DATA PROVIDED Block Start

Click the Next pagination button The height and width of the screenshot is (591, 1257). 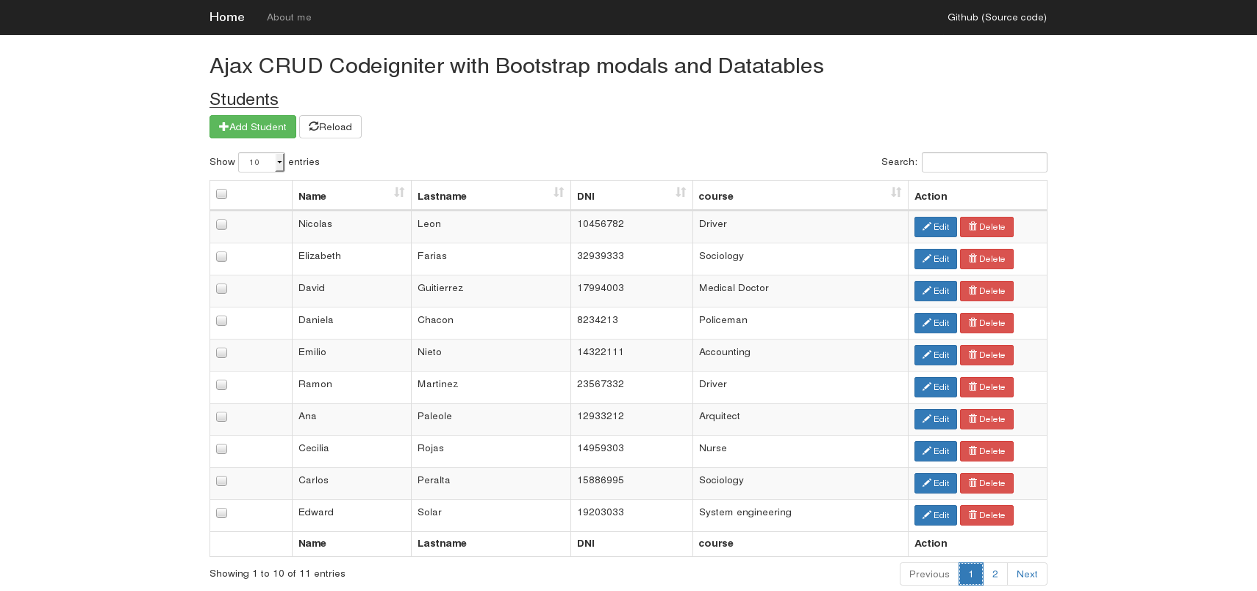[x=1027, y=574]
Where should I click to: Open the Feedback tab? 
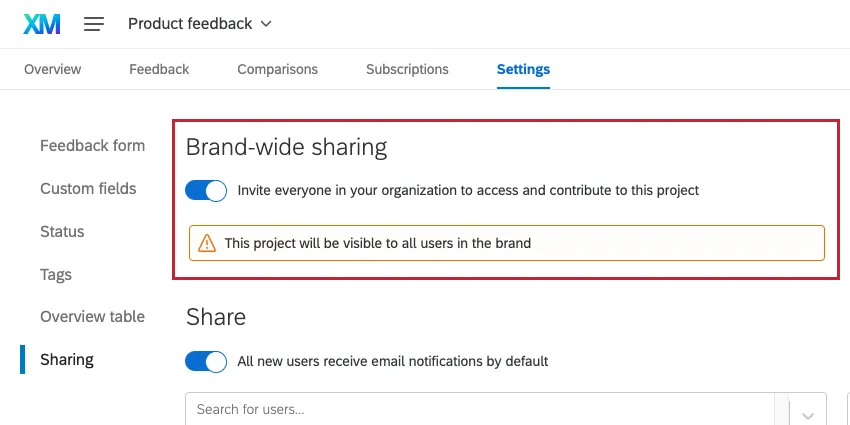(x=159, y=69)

DATA PROVIDED Block End
DATA PROVIDED Block Start

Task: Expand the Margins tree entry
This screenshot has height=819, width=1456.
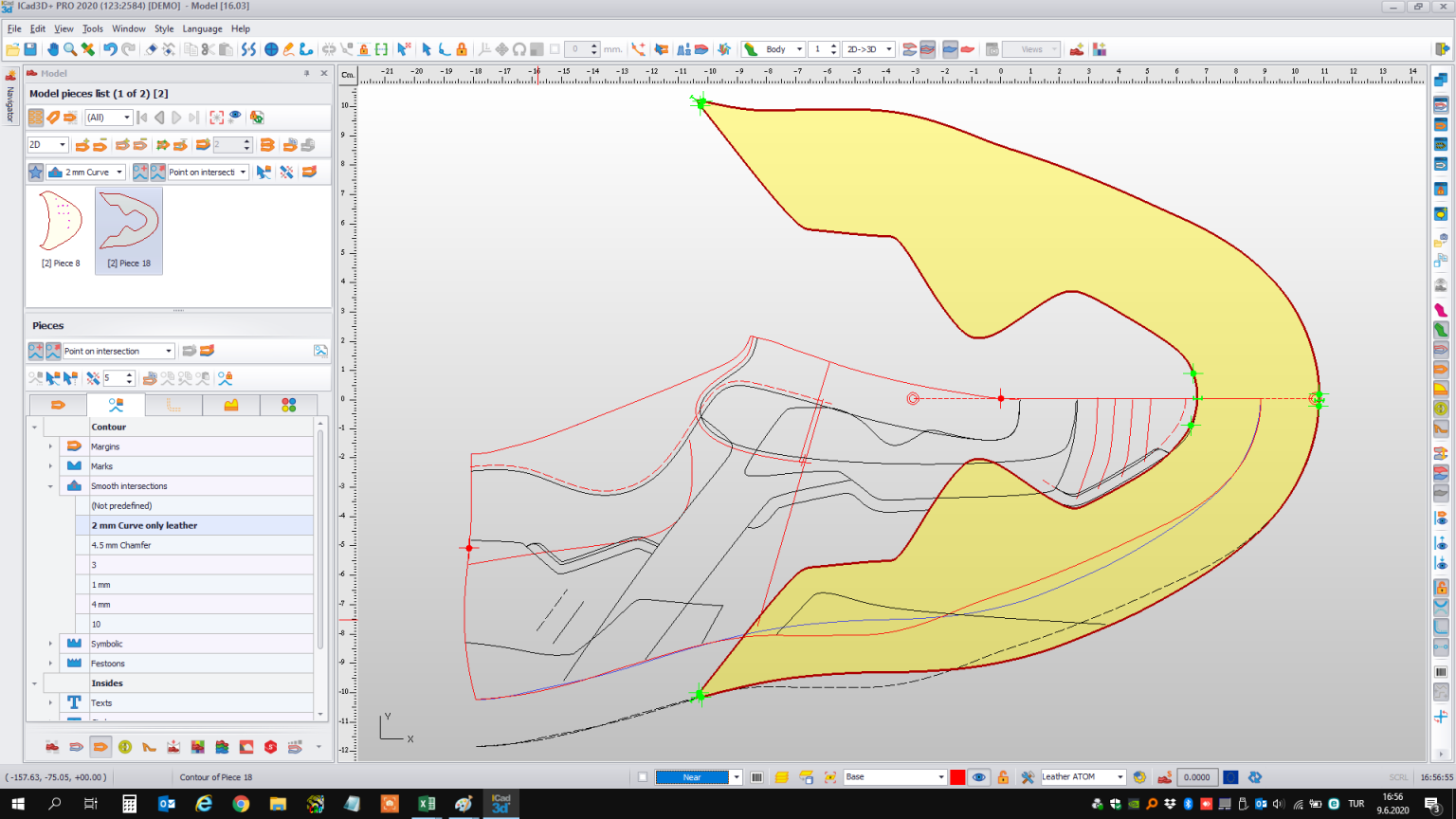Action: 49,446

DATA PROVIDED Block End
DATA PROVIDED Block Start

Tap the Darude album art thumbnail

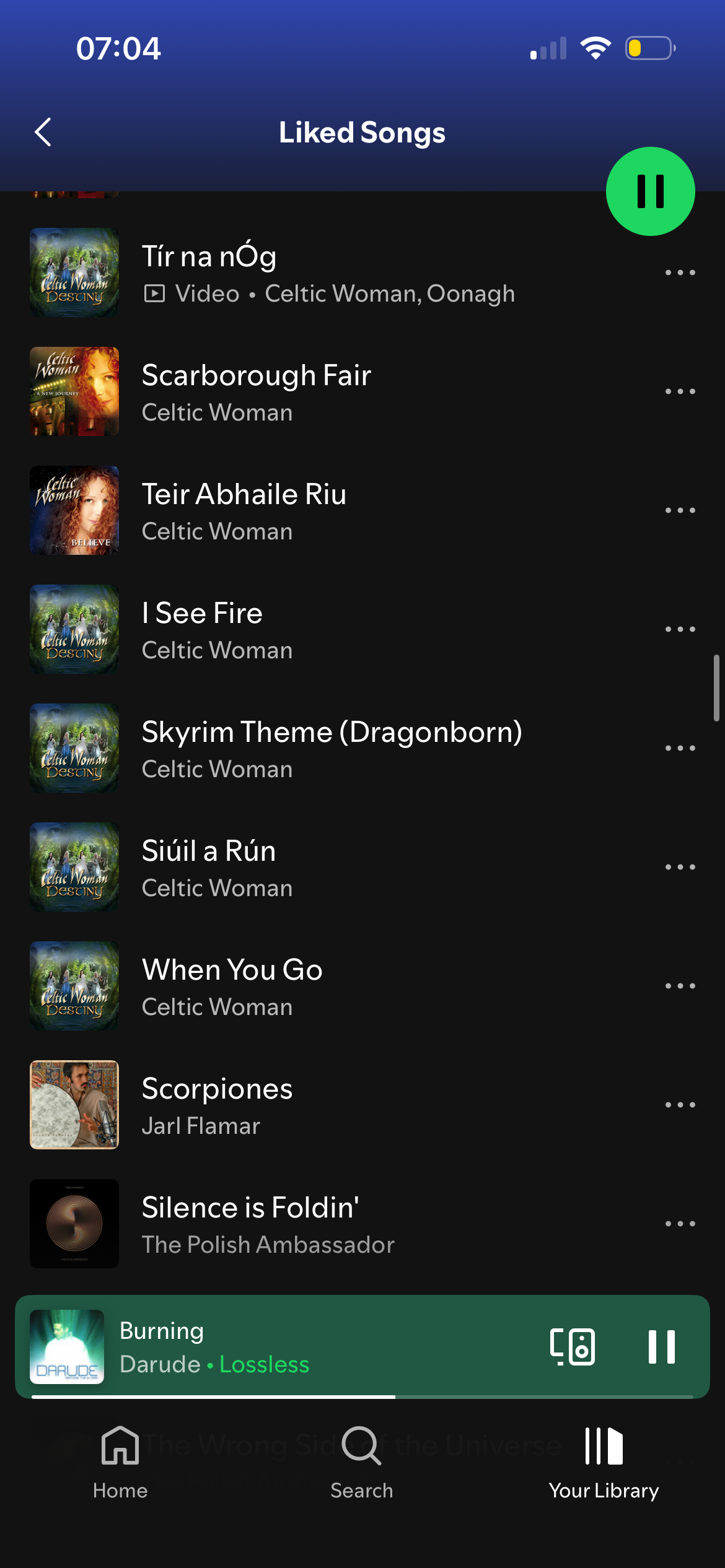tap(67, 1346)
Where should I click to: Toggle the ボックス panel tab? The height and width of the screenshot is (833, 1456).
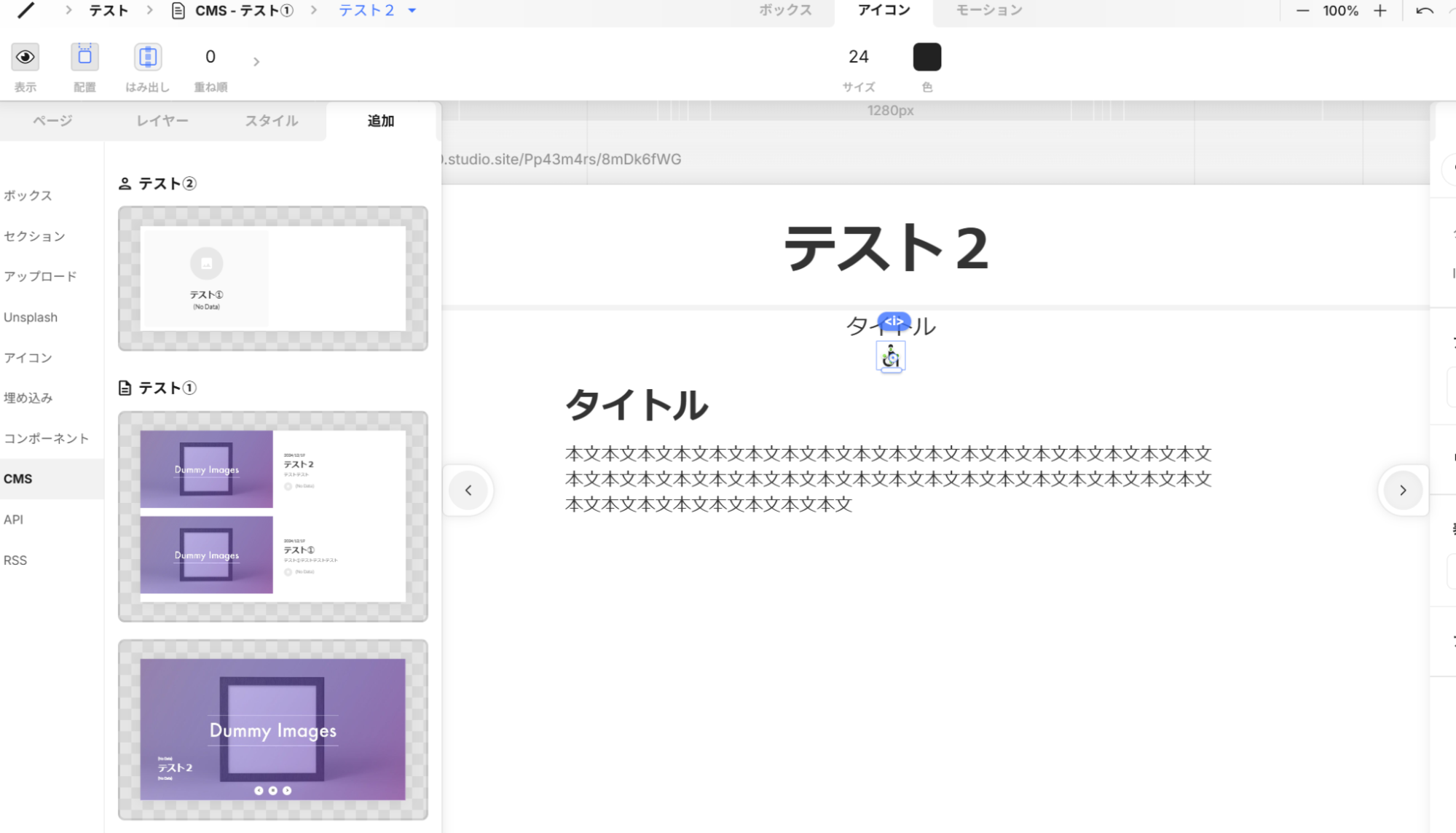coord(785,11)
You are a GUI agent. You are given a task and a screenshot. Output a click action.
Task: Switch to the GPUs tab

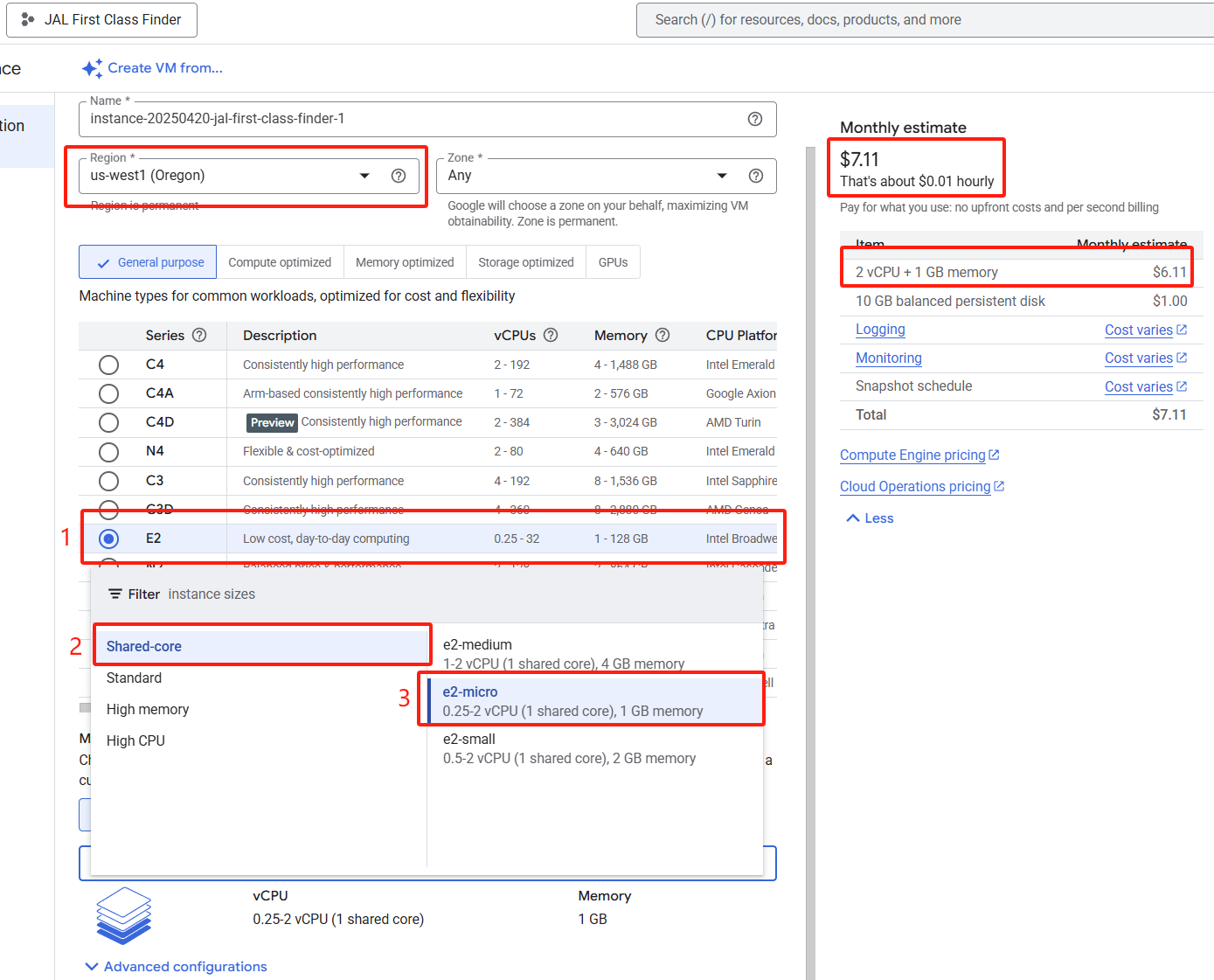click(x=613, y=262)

DATA PROVIDED Block End

**TASK REQUIREMENTS**
Given the records above, return the lines starting at the one that holds "Tap the Darude album art thumbnail" and ending at the one that holds "You are a GUI", exactly, and nothing besides; leave every picture out.

**WRITTEN SOLUTION**
Tap the Darude album art thumbnail

tap(67, 1346)
Where should I click to: Toggle the ボックス panel tab? The height and width of the screenshot is (833, 1456).
coord(785,11)
You are a GUI agent. You are given a task and a screenshot. Output a click action.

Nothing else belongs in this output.